Obesity is closely associated with type 2 diabetes. Obese people are 7 times more likely to develop type 2 diabetes than people with a healthy weight, and overweight people are 3 times more likely to develop the disease (1). Studies have also found that men and women with a larger waist size are five and three times, respectively, more likely to have diabetes than those without a large waist circumference (3). Central obesity is particularly diabetogenic.

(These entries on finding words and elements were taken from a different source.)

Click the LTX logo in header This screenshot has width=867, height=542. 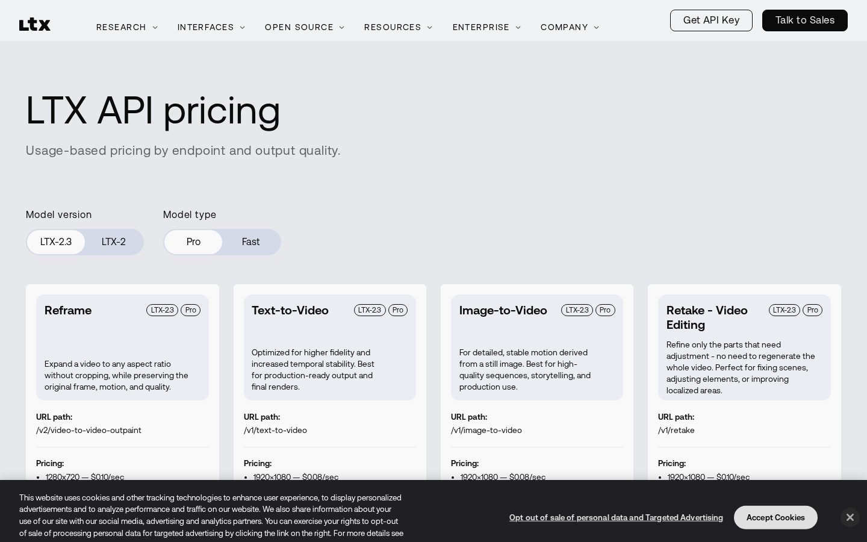[x=35, y=25]
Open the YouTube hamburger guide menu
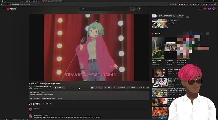Screen dimensions: 218x120 coord(3,9)
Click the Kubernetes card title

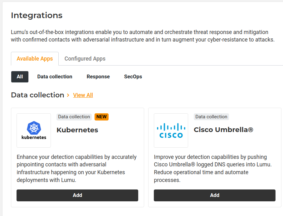coord(77,130)
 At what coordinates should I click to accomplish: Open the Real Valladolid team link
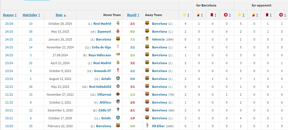point(100,87)
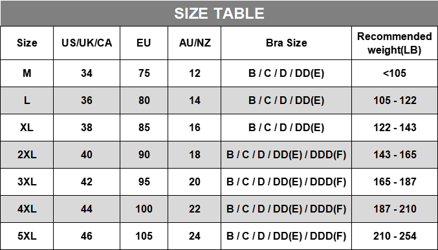Select the M size row label

(x=27, y=73)
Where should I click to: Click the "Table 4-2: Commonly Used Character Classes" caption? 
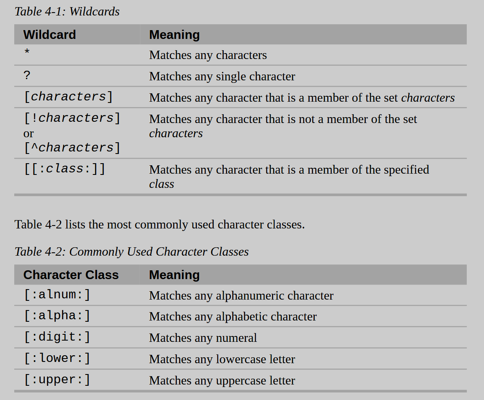[x=132, y=251]
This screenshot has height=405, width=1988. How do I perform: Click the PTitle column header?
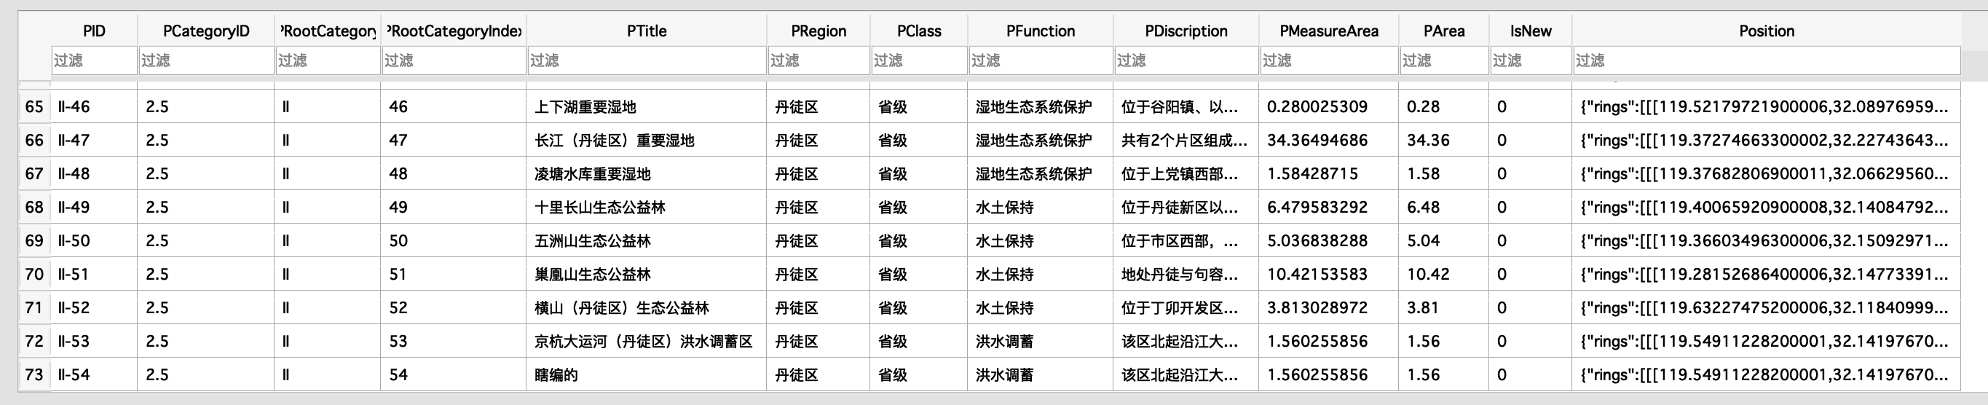click(646, 31)
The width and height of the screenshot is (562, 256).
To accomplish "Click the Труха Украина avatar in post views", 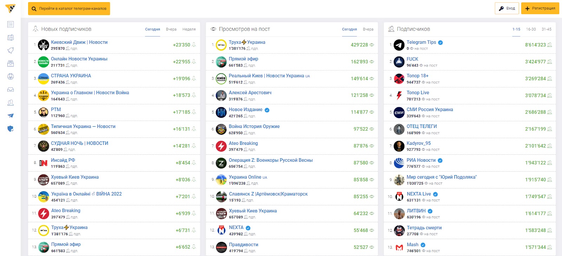I will [221, 45].
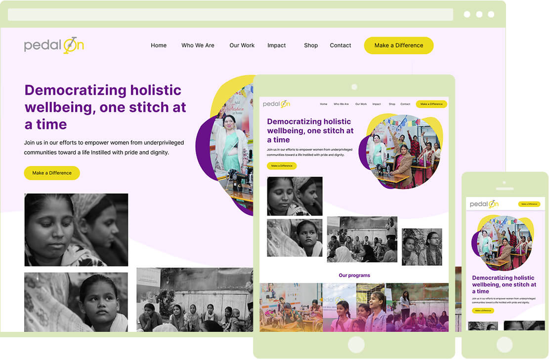Click the pedalOn logo in the desktop header

[54, 45]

A whopping 90 % of adults with type 2 diabetes aged 16-54 are overweight or obese in the U.K. Being overweight or obese is the main lifestyle factor that we can change to reduce the risk of type 2 diabetes (4, 5). In the U.K, 1 in 5 adults are overweight and 1 in 15 people are obese (6) and the longer period of time in which such people remain overweight or obese the more likely they will be to develop this disease (7).
Most cases of obesity are a result of physical inactivity and excessive caloric intake, although a few people may become obese due to genetic or medical reasons.
Other risk factors
Type 2 diabetes is associated with increasing age- a lifetime of churning out insulin leads to exhaustion and dysfunction of beta cells. Being older than 40 years, or older than 25 years for some black and minority ethnic groups, increases the risk of developing type 2 diabetes (25).

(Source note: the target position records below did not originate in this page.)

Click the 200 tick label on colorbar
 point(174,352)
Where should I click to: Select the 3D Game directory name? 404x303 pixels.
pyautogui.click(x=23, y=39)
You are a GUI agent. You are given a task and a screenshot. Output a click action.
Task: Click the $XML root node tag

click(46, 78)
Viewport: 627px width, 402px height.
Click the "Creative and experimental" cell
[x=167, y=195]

Tobacco smoking is implicated to be a causal factor in type 2 diabetes. If you are a smoker, your risk of developing type 2 diabetes is 30-40 % higher compared to a non-smoker, and the more cigarettes you smoke the more likely you are to get type 2 diabetes (26). And people with diabetes who smoke are more likely than non-smokers to have trouble with regulating their insulin doses and with controlling their disease (25). Smoking is also related to the enhanced risk of complications from diabetes (27).

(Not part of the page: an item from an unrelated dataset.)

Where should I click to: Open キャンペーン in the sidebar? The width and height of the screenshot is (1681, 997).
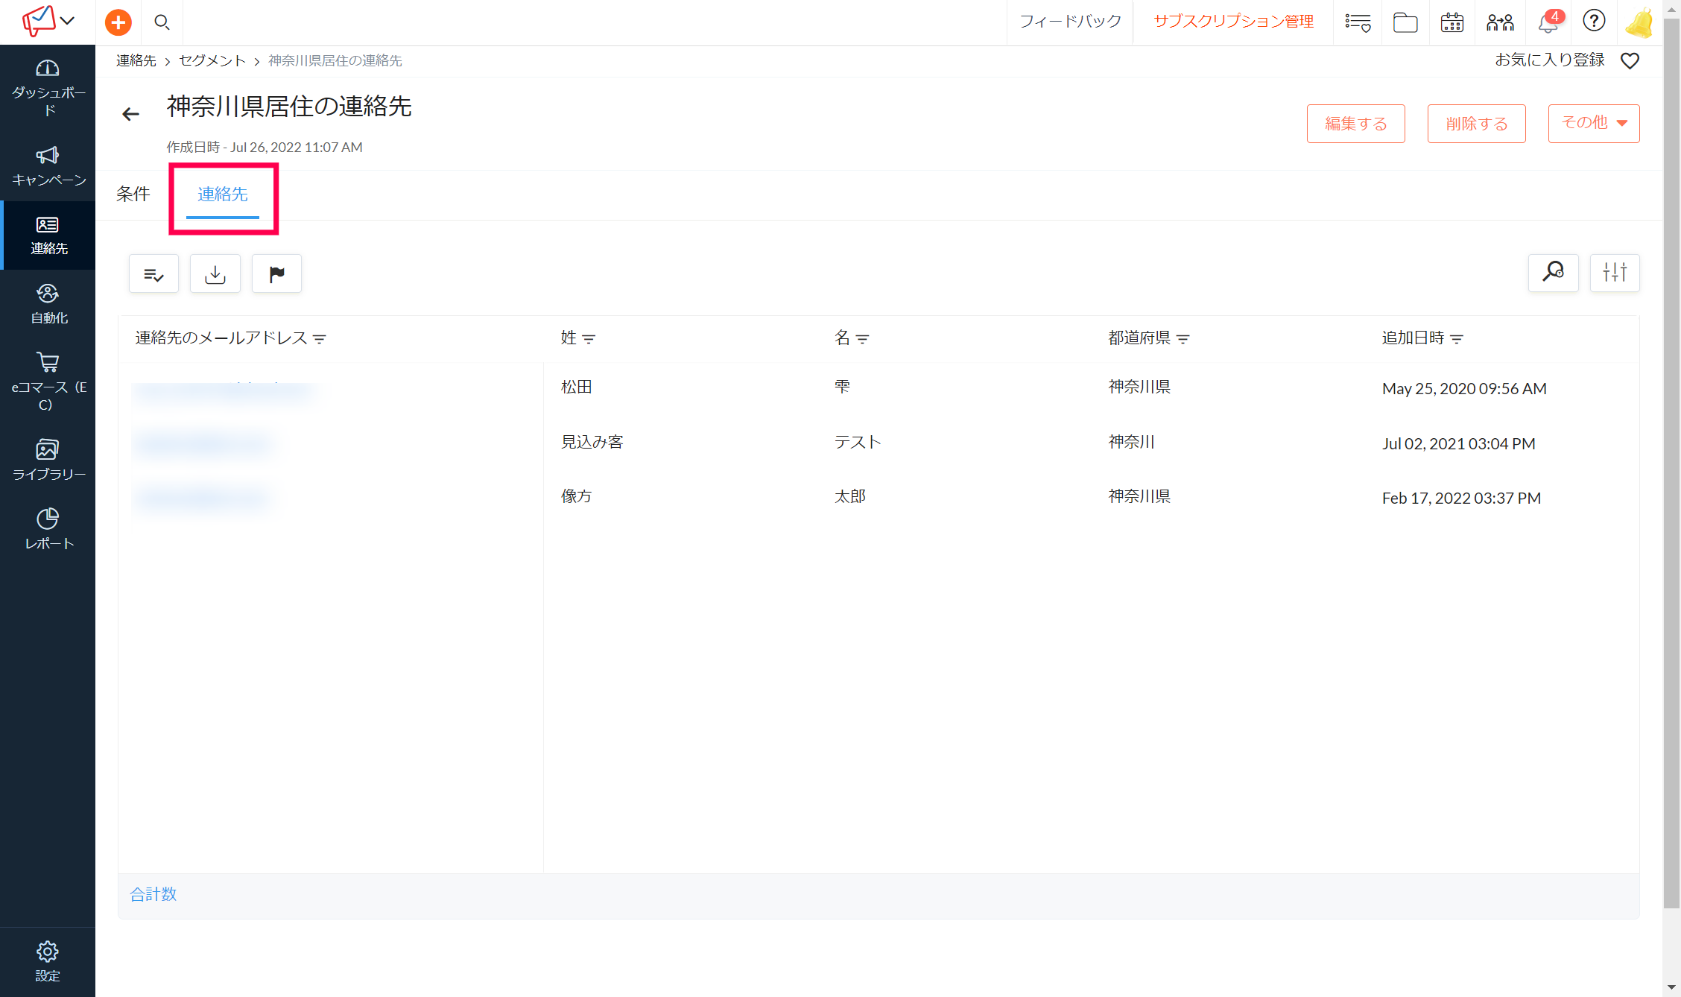pos(48,166)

Developing type 2 diabetes is strongly associated with ethnicity, so that if you are from an ethnic background such as south Asia, China, or Afro-Caribbean, or black African and aged 25-39, your risk of developing diabetes increases. This is due to both genetic and environmental factors. A health survey in the UK (28) found that all minority ethnic groups (except for being Irish) have a higher risk of being diagnosed with type 2 diabetes than the rest of the population. Furthermore, type 2 diabetes affects people of South Asian, African-Caribbean, Chinese or black African descent up to ten or more years earlier than white Europeans (29, 30).
Deprivation or being in a lower socioeconomic group is also associated with type 2 diabetes, with people most deprived being at 40% greater risk of developing this disease (31).